Hearing a noise behind her, that sense of unease that hadn't fully dissipated sparked again, and she spun around.

But it was only the rattle of tires on the cobblestones.

Headlights gleamed, and she stepped hastily aside, moving to the narrow sidewalk, her boots slipping on the smooth, uneven stones, as a van turned past her and rattled slowly down the road.

She read the logo on the front."Plomberie."A plumber's van.

This service provider surely knew the local roads? Perhaps he'd stop and help her.

"Monsieur?" she called. "Arretez, s'il vous plait? Je suis perdu."

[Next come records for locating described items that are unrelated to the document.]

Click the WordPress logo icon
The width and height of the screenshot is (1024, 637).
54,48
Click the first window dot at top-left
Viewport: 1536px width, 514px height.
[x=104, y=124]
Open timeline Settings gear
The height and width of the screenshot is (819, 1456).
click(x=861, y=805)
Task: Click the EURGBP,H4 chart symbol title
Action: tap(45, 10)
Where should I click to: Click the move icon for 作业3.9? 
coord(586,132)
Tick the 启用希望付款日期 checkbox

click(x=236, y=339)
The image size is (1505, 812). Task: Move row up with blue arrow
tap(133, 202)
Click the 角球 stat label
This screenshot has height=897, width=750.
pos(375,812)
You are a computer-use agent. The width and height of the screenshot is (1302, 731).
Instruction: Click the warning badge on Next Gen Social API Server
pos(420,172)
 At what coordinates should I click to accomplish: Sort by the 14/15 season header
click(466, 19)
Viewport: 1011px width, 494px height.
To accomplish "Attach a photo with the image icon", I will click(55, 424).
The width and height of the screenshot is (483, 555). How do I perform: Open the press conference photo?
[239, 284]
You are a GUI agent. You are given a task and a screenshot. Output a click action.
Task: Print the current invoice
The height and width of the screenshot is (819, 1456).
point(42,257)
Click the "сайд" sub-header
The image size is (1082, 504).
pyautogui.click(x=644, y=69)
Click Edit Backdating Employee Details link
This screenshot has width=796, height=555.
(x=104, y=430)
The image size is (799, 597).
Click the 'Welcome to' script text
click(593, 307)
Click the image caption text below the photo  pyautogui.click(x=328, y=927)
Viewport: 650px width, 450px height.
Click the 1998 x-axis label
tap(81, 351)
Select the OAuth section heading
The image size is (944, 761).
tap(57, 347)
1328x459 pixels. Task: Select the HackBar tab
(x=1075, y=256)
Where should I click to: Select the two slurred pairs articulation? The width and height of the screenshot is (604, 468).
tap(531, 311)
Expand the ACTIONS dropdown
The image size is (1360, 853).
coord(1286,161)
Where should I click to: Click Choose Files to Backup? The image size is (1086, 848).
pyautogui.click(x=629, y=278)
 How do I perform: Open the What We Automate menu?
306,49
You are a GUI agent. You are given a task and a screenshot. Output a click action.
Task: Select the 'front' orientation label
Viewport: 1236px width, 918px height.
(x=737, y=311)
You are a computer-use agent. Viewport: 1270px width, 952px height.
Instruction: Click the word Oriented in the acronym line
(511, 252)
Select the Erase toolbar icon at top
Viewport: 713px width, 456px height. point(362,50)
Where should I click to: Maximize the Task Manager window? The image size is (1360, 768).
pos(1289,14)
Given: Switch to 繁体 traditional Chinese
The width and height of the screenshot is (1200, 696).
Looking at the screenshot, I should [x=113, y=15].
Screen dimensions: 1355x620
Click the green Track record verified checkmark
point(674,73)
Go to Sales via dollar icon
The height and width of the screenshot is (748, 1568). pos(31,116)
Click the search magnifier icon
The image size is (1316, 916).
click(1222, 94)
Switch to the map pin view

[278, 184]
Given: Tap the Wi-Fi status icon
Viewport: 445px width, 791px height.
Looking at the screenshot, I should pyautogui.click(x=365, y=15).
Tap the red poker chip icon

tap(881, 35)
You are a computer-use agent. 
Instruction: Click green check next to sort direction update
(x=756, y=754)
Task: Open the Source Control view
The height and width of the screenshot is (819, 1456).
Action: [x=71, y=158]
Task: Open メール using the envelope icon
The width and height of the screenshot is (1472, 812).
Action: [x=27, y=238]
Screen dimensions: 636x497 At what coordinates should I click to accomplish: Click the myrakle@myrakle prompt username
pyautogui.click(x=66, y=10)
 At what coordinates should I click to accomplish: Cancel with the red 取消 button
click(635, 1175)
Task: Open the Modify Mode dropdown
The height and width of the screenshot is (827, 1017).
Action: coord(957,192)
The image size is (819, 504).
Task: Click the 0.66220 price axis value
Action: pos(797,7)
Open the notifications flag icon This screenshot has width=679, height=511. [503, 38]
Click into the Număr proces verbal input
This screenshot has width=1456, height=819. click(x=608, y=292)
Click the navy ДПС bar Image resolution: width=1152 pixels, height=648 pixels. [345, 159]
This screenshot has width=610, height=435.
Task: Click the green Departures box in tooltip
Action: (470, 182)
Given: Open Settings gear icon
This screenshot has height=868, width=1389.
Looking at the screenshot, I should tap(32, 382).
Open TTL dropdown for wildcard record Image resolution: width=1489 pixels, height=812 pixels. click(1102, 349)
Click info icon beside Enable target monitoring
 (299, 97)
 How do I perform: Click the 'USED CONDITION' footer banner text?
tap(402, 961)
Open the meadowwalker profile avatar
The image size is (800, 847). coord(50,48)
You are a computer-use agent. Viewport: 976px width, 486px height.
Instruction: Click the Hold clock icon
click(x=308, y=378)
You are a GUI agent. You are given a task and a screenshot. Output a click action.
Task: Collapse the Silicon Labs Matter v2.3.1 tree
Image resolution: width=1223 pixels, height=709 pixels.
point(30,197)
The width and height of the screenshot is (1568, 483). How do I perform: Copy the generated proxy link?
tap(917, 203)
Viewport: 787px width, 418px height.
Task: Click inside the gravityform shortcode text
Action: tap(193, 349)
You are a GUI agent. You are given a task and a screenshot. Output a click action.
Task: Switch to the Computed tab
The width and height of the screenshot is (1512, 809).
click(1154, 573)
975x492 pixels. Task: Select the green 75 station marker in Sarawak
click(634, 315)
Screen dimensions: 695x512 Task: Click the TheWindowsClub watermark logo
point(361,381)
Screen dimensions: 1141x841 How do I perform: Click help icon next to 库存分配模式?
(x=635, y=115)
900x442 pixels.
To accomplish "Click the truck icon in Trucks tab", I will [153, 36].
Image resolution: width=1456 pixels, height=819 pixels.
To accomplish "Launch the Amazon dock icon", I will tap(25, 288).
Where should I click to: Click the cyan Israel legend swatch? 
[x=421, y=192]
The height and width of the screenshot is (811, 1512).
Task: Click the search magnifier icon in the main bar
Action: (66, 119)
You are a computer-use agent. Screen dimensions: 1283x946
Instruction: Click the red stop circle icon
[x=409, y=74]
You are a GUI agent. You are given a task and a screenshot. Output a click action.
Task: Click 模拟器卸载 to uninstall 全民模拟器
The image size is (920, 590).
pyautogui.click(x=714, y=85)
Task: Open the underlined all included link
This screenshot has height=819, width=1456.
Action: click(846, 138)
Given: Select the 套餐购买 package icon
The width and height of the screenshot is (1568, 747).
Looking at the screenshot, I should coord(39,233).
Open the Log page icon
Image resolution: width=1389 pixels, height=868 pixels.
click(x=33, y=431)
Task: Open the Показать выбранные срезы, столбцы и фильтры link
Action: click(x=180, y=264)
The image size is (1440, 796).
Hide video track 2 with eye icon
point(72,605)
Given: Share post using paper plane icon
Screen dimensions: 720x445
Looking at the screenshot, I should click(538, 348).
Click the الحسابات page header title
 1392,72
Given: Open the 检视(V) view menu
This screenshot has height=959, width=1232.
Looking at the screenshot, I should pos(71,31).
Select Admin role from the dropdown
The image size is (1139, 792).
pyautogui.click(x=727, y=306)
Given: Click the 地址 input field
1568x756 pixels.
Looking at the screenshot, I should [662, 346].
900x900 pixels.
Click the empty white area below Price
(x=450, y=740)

But even her request to stop, because she was lost, didn't touch the heart of the dark-haired, sallow-faced man behind the wheel.

He gave her a world-weary shrug and drove on, rivulets of water swishing up from the wheels as he traversed a puddle. Only as he passed did she realize he was on the phone, talking rapidly into the speaker, unwilling to stop his conversation to help her.

"Cochon," she muttered. It made her feel better to call him a pig, made her feel like for once she could fling an insult, if only in that narrow alleyway, while talking to a random stranger who couldn't hear her and whose car had already passed.

Having a father who was a career politician meant she had to keep a tight rein on her tongue and temper, neither of which usually liked to be controlled. But since her father's appointment as an ambassador, which had taken the family to Italy, Great Britain, and Turkey in the past ten years, before arriving back in France, she'd had to learn some tough lessons in diplomacy herself.

Now, at the age of twenty-one and supposedly an adult, she was realizing the world wasn't free, and that she still couldn't do what she wanted or behave how she liked. Except now, briefly, and anonymously, to that inconsiderate driver who hadn't even bothered to help her. She stuck out her tongue at him, knowing he wouldn't even notice, that he had forgotten about her the instant he’d passed by.

Claudette stepped off the precarious sidewalk and back into the road, frowning in concentration as she pieced together where she was now.

She was becoming more and more convinced that the boulangerie was on the parallel street. So all she had to do was find the next cross street, and turn down it.

There was one, up ahead, and it seemed to go in the right direction - never a certainty in the warren of alleys and side roads that crisscrossed central Paris.

This tiny roadway was a footpath only, too narrow for any car to drive down. Ahead, she could see the crossroad at its end was wider and better lit, bustling with people and cars. But in this passage, she would be all alone. Was it safe?

Then she saw something, a few yards inside the alleyway, that drew her eye. What was that?